WHAT IS BEING ASKED:
Format the lines of the records from the line with "This screenshot has width=960, height=560." to the line with "click(29, 346)", both included, as a JSON list of strings with one string per line and no blank lines. Leave the pictures out.

··· DATASET EXTRACT ···

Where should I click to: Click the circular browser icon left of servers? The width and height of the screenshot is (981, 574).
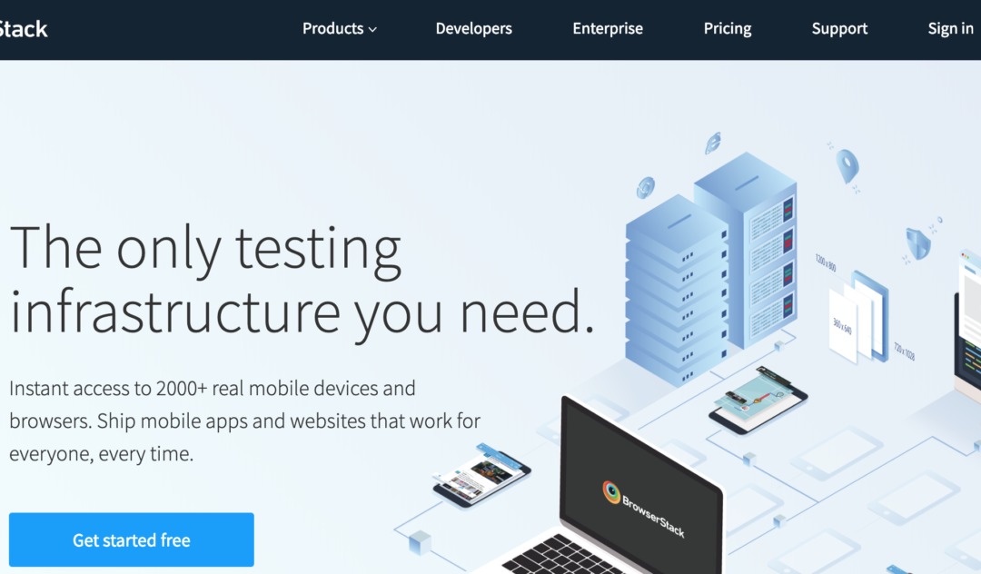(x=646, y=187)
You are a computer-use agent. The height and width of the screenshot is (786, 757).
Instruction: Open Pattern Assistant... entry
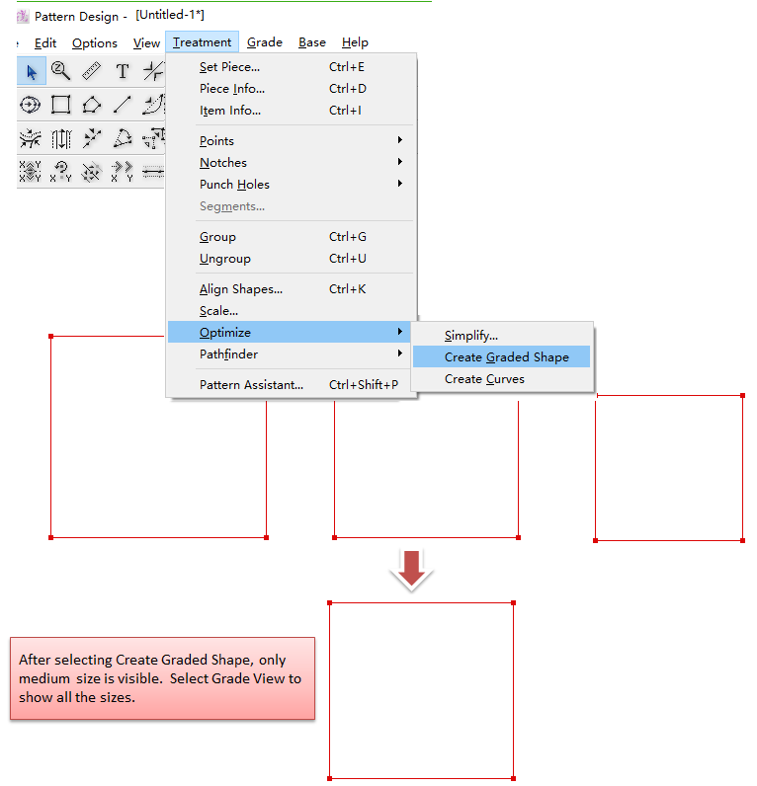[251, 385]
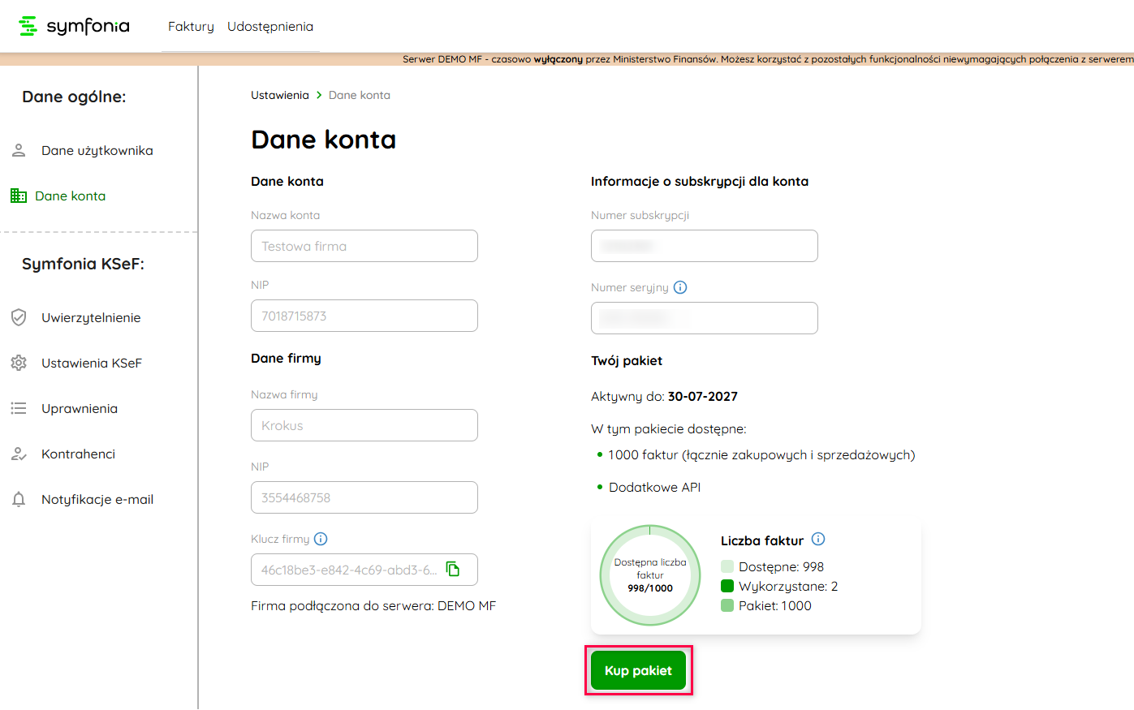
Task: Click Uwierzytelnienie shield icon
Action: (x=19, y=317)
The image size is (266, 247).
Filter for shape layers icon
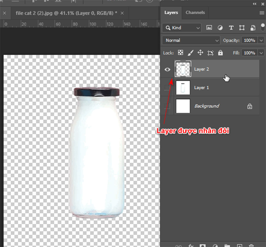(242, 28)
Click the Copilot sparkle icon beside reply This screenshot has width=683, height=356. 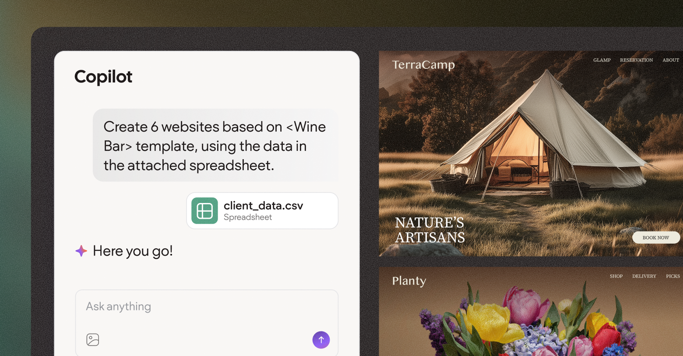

···
··· DATASET EXTRACT ···

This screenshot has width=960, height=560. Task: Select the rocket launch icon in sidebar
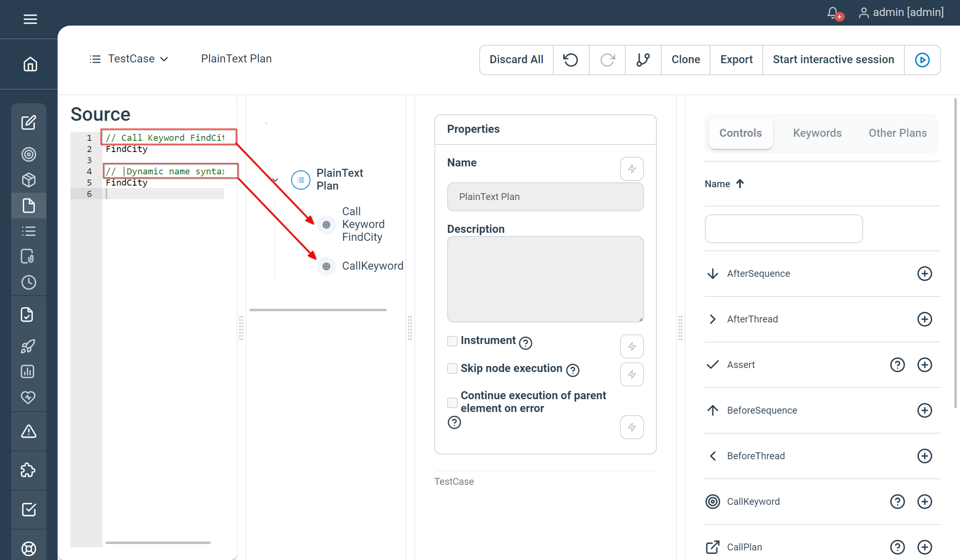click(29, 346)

···

TASK RESPONSE:
[
  "This screenshot has width=960, height=560. Task: Select the rocket launch icon in sidebar",
  "click(29, 346)"
]